Assigned task -> Your task is to copy every line of this material exactly.

Material for the task ->
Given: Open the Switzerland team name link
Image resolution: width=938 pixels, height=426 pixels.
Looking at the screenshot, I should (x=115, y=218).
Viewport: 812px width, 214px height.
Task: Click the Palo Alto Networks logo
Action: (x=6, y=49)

Answer below ->
Given: Open the Switzerland team name link
Image resolution: width=938 pixels, height=426 pixels.
Looking at the screenshot, I should (x=115, y=218).
Viewport: 812px width, 214px height.
Task: Click the Palo Alto Networks logo
Action: (x=6, y=49)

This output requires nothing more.